» **Einträge zur Position der Elemente**:
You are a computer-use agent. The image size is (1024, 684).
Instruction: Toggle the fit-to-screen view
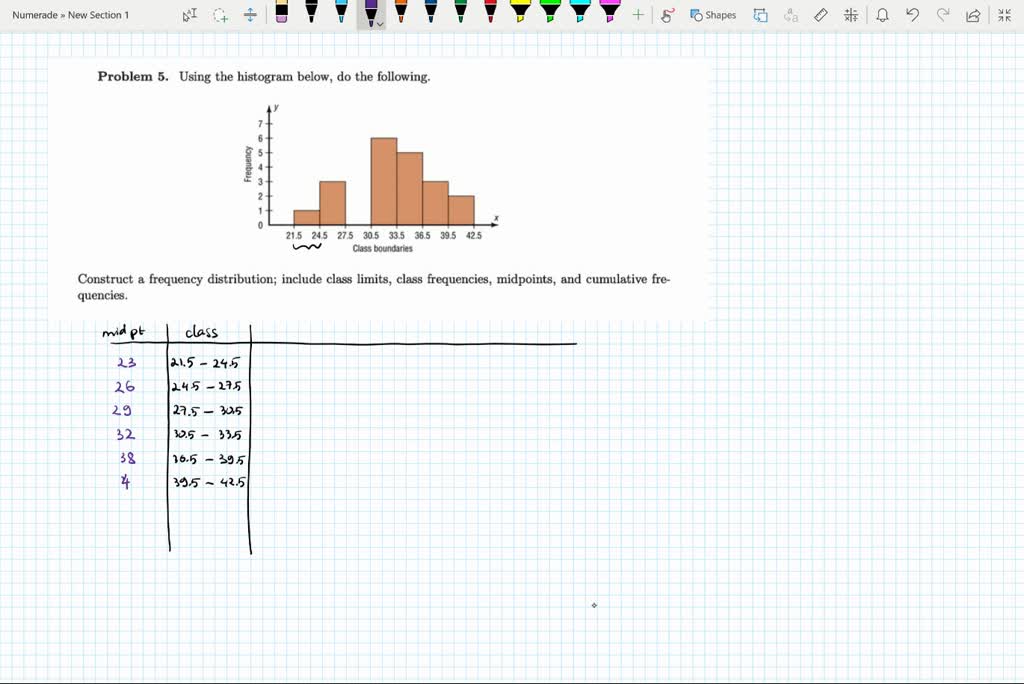tap(1002, 15)
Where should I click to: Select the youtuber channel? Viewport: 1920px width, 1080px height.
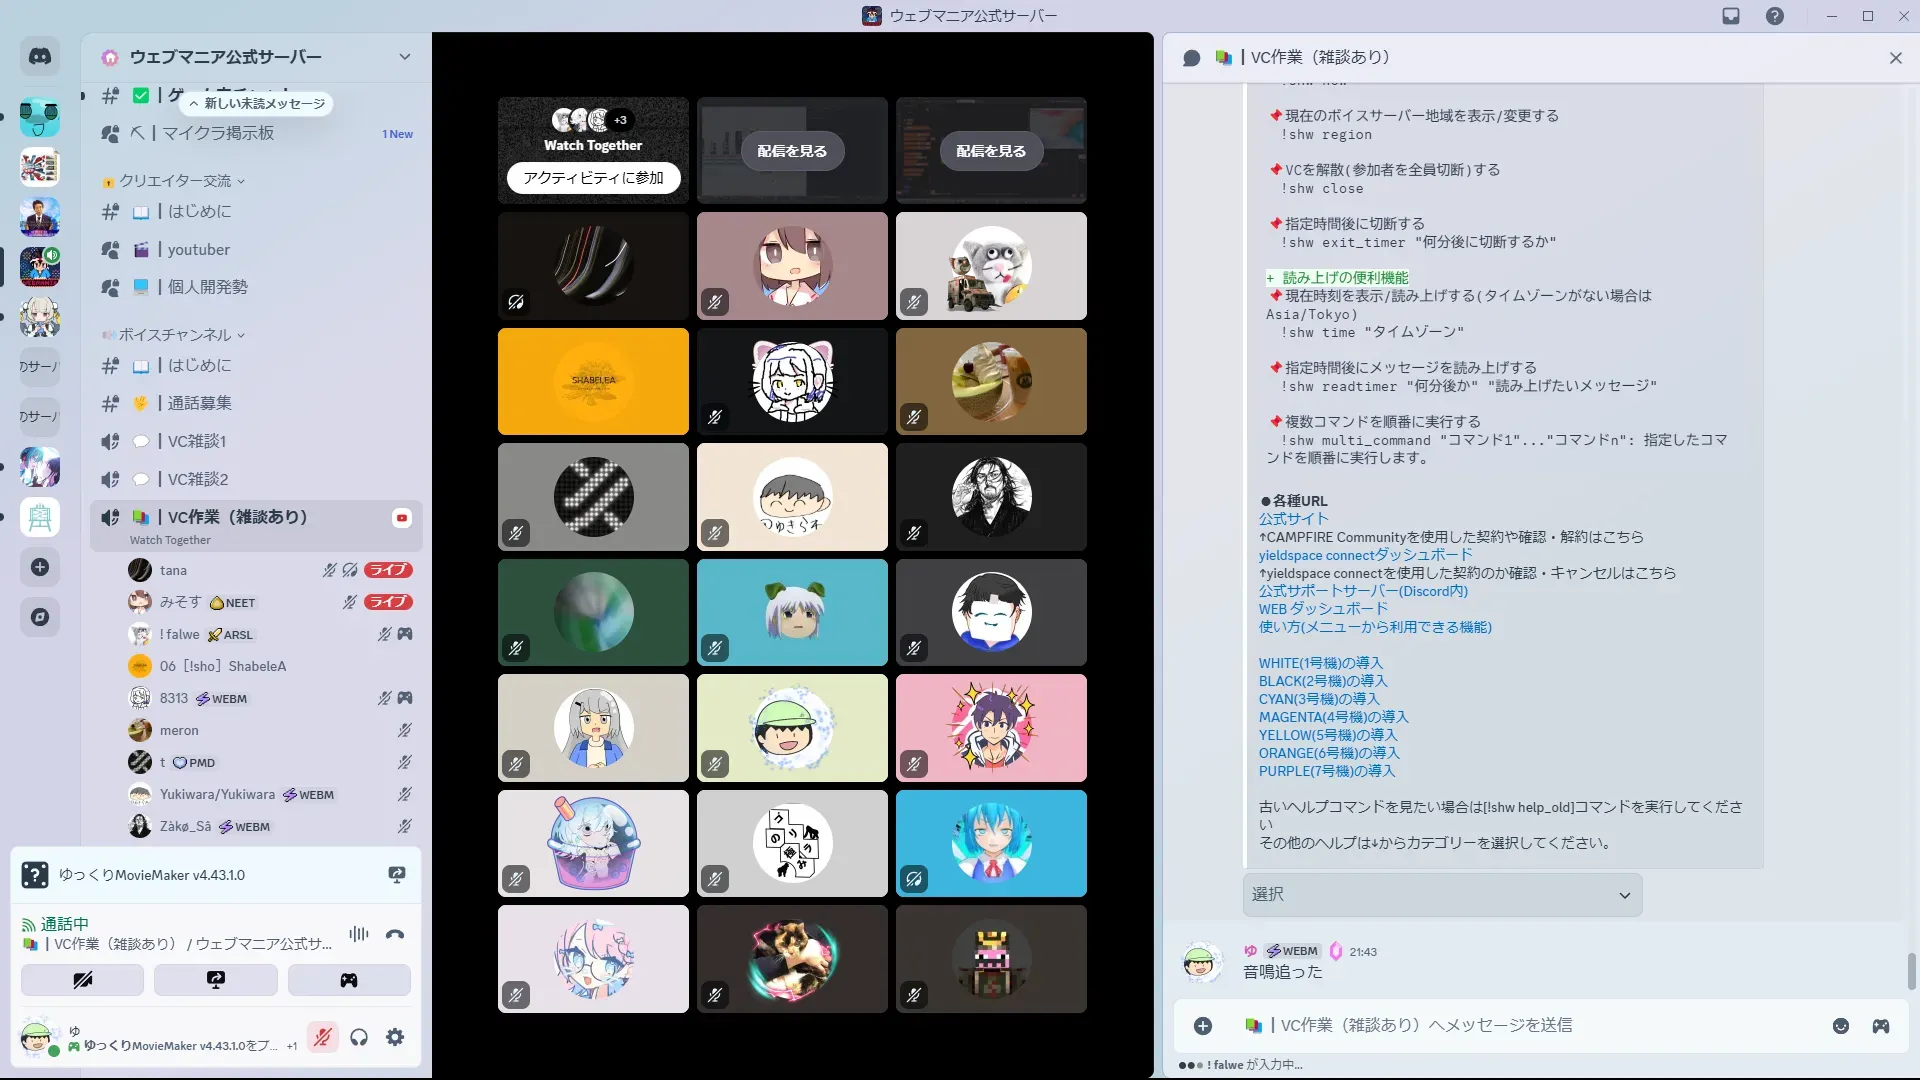198,250
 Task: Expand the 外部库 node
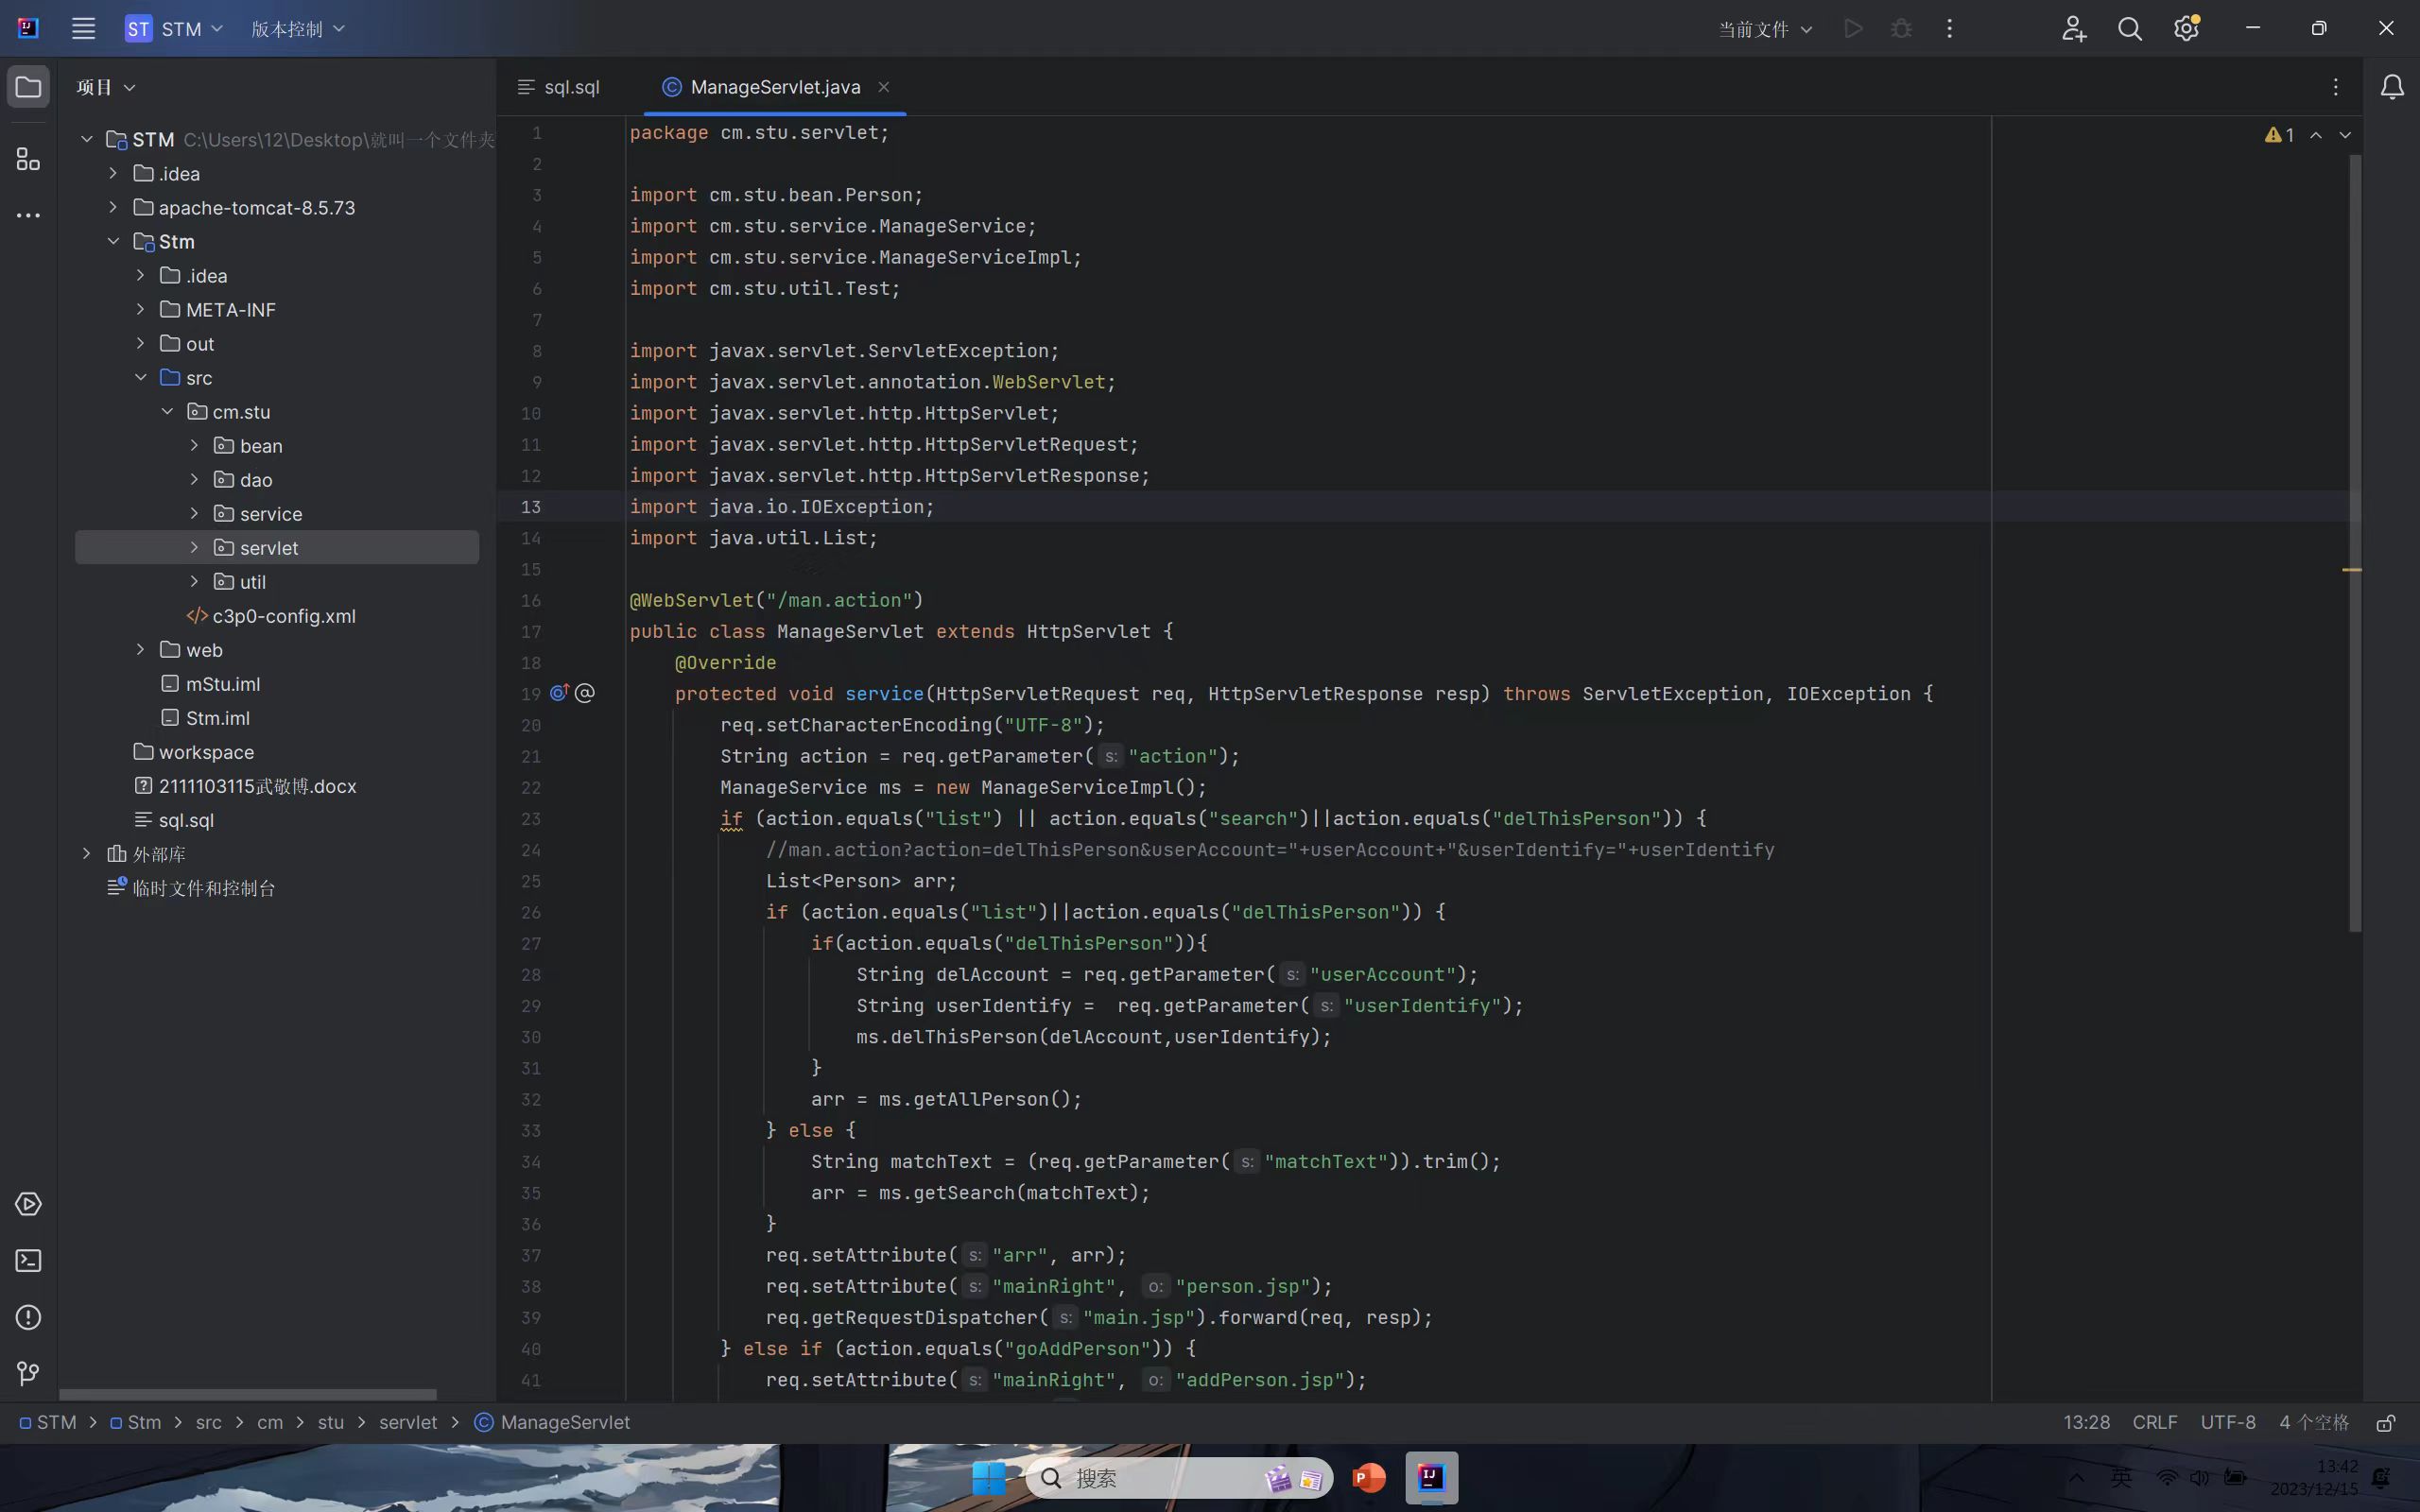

» **ZIEL DER ÜBUNG**: Verschieben Sie jede Koordinate in den Antworten um 126 und geben Sie alle Zeilen oben mitsamt den Aufforderungen erneut wieder. Die Bilder lassen Sie dabei weg.

» **VOLLSTÄNDIGE ANTWORT**:
You are a computer-use agent. The image size is (1024, 684).
Instruction: Toggle the fit-to-screen view
tap(1128, 141)
Where should I click to: Select the youtuber channel? Viewport: 1920px width, 1080px height.
324,376
 Task: Expand the 外部库 node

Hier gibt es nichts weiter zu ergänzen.